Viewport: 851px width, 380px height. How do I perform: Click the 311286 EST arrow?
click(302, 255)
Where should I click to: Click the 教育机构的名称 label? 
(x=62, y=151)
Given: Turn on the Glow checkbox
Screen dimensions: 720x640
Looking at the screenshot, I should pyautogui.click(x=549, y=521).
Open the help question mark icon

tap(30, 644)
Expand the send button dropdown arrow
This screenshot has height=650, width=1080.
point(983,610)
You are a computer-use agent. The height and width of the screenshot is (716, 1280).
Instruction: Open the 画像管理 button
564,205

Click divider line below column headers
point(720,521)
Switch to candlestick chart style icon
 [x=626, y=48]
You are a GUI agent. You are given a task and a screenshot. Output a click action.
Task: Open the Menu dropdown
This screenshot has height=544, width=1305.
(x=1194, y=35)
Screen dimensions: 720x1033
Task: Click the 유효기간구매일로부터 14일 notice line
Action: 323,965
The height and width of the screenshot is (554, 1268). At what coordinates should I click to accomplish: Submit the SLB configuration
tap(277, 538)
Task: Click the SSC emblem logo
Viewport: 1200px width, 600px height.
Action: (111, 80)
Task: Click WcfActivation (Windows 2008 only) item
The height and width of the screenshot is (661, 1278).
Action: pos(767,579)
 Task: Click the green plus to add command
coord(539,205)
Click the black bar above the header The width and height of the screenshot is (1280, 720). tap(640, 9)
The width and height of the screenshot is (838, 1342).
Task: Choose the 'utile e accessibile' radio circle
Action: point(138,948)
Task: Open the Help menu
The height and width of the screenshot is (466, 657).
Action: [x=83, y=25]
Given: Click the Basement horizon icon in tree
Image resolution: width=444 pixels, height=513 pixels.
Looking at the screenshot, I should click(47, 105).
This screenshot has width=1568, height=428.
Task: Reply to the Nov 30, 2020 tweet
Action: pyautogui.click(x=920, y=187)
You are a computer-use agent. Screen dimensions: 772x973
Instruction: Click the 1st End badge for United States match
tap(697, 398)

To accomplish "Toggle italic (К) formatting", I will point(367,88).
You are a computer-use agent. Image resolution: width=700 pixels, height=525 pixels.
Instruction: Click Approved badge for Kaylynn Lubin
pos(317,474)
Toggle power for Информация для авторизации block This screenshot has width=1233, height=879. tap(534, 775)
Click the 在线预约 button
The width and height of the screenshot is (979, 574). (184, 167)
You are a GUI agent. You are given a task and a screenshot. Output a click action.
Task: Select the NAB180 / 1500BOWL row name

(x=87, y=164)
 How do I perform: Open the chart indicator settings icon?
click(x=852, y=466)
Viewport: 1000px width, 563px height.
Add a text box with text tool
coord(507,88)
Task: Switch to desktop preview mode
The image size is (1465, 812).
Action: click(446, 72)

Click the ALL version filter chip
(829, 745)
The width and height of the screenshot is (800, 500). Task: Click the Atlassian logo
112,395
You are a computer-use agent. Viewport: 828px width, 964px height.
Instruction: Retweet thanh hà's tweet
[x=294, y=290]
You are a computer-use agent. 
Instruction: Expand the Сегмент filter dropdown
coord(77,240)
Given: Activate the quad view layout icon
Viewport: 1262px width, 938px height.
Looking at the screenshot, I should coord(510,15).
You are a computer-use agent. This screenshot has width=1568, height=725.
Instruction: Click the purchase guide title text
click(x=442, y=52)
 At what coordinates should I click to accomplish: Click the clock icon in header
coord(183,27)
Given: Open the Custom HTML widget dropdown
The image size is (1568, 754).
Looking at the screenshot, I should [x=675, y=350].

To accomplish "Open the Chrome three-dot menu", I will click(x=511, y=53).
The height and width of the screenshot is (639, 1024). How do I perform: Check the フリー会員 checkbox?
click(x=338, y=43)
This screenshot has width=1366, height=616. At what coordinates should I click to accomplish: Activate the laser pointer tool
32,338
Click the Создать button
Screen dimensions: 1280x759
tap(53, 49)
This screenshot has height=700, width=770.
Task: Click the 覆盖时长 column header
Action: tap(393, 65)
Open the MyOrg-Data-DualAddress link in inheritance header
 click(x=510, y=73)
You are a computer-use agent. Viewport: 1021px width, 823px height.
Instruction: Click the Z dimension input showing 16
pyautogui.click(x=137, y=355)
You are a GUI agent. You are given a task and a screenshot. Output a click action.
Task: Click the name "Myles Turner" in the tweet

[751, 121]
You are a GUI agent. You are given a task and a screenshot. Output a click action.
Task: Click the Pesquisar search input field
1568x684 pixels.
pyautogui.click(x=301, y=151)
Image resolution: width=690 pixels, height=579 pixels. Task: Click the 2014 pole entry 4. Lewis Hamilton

About this task -
Look in the material above for the line with "Add a text box with text tool" and the line with "You are a computer-use agent. This", and transcribe exactly those lines and all lines between them, nothing more.

Exercise answer -
Add a text box with text tool
coord(507,88)
Task: Switch to desktop preview mode
The image size is (1465, 812).
Action: click(446, 72)

Click the ALL version filter chip
(829, 745)
The width and height of the screenshot is (800, 500). Task: Click the Atlassian logo
112,395
You are a computer-use agent. Viewport: 828px width, 964px height.
Instruction: Retweet thanh hà's tweet
[x=294, y=290]
You are a computer-use agent. 
Instruction: Expand the Сегмент filter dropdown
coord(77,240)
Given: Activate the quad view layout icon
Viewport: 1262px width, 938px height.
Looking at the screenshot, I should coord(510,15).
You are a computer-use agent. This screenshot has width=1568, height=725.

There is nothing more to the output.